La bravura di Davide Nota è metrica e sentimentale, ci richiama al territorio comunitario di una lunga rovina, in cui siamo immersi, da Macchiavelli in poi. Nessuno può più scrivere (né leggere) senza questo "spettro di Macchiavelli" (Le spectre de Machiavel, dello scomparso Bernard Simeone, Le passe du vente, 2002).
Il rapporto tra gli scrittori italiani e il crimine moderno del politico (dalle signorie al monopolio mediatico e malavitoso), del nuovo fascismo universale profetizzato da Pasolini, ci costringe a occuparci della poesia come di uno strumento antropologico di opposizione corsara, ragionante, e vitalmente disperata.
Anche in Davide Nota, il passaggio dai versi alla prosa critica implica un'apertura sperimentale sulle idee e sulle forme, dentro la crisi comunicativa tipica dell'osmosi con la tecnica: un massimo di strumenti veloci, e un minimo di senso (sentire e significato).
L'espressività metrica, l'endecasillabo sciolto e la terzina, le rime a cascata, a distanza baciata, ci dicono di una linea pasoliniana aperta, "in forma di rosa", critica del presente.

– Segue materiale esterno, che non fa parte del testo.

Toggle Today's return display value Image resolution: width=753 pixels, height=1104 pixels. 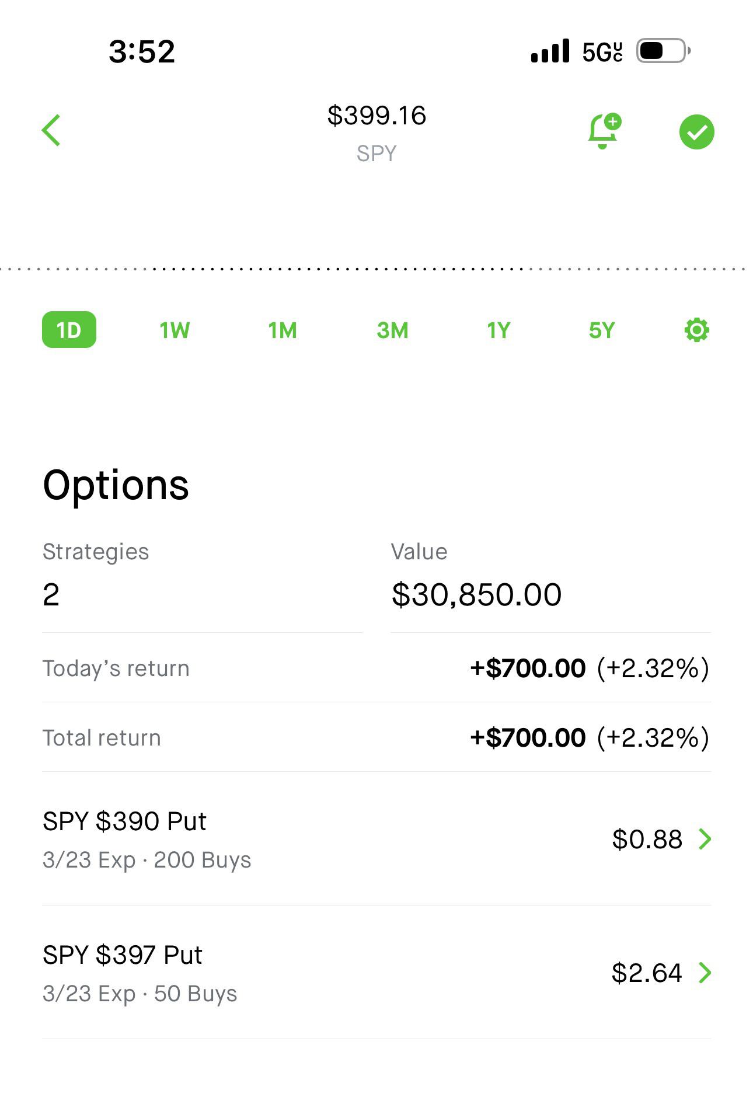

Né l'Italia di Berlusconi, né lo specchio di Veltroni, ecco, la possono accogliere: è un frutto eretico, di giustizia e di pace, che rivendica una memoria, dalla Resistenza al Maggio, fino alla sconfitta di Genova.
E' l'idea che ancora esista (e resista) la Sinistra, e la Poesia, come una infrasoggettiva, intersoggettiva, storica e politica, sociale e artistica.
Con la denuncia di Roberto Saviano contro la camorra, con i miei libri su Pasolini contro il silenzio sulle stragi, con i versi dei giovani come Davide Nota, ecco, si ascolta altro: una rivolta leopardiana, per il vero stato presente dei costumi degli italiani, che chiede alla propria nozione di Progresso una risposta anche politica, ma senza più compromessi con lo Sviluppo e le sue caricature democratiche e progressiste.
Accogliete, con lo scritto, l'affetto,
Gianni D'Elia

Il fiore del fascismo universale
Mi aggiro tra i banditi democratici,
gli abolitori dello stato di diritto.
Se spezzo la catena è solo un sogno
ridicolo, che lascia posto all’ombra.
La nostra storia morta è ancora questa
del grumo di catarro, terra e sangue
rappreso dove vomita la bestia
balcanica o dove il volto esangue
del ragazzino morto sotto al treno
sorride sventolando un lembo pesto
di carne…
Come somiglia questa vita a quella
già morta da decenni per violata
sovranità del nostro bene in guerra,
o al cranio tumefatto del fanciullo
che la consunta morsa della madre
nutrire può solo di mosche e terra.
Così il mercato dell’impero nero
tra i profughi, i suicidi e gli ammazzati
battezza con il sangue dei soldati
l’avvento del fascismo universale.
*
Il poeta marchigiano Davide Nota (1981), nonostante la giovane età, vanta già numerose pubblicazioni su riviste e antologie e in questi anni si è fatto conoscere per il suo impegno civile tramite la rivista "La Gru" e altre iniziative.
Nel 2005 ha pubblicato la sua prima raccolta Battesimo con prefazione di Gianni D'Elia, sicuramente uno dei più impegnati poeti civili della sua generazione. Proprio D'Elia, insieme con Pasolini, può essere considerato tra i poeti che più hanno influenzato la poetica di Nota.
Nel 2007 è uscita la raccolta Il non potere, che prosegue sulla strada tracciata da Battesimo: quella di una poesia di forte ispirazione civile, con descrizioni lucide, a volte minimaliste, della realtà contemporanea di un'Italia di provincia (quella ascolana in particolare) degradata e malsana.
Davide Nota, a differenza di molti suoi coetanei, recupera una certa tradizione metrica nell'uso della rima e del sonetto, impiantati però su un linguaggio postmoderno. In tal caso ci sentiamo di accostare la sua poesia a quella di Flavio Santi, poeta di qualche anno più vecchio, soprattutto del Santi di Il ragazzo X che, non a caso, ha anch'esso come punto di riferimento Pasolini.
Nella poesia inedita "Il fiore del fascismo universale" la critica alla realtà socio-politica attuale è forte, ma il poeta non si ferma qui e la riflessione sulla storia si fa amara e senza speranza: "guerra", "profughi", "i suicidi e gli ammazzati" costellano le nostre esistenze, sono ogni giorno tra noi. L'epoca attuale è ormai dominata da "banditi democratici" e, senza speranza nel futuro, assistiamo all' "avvento del fascismo universale".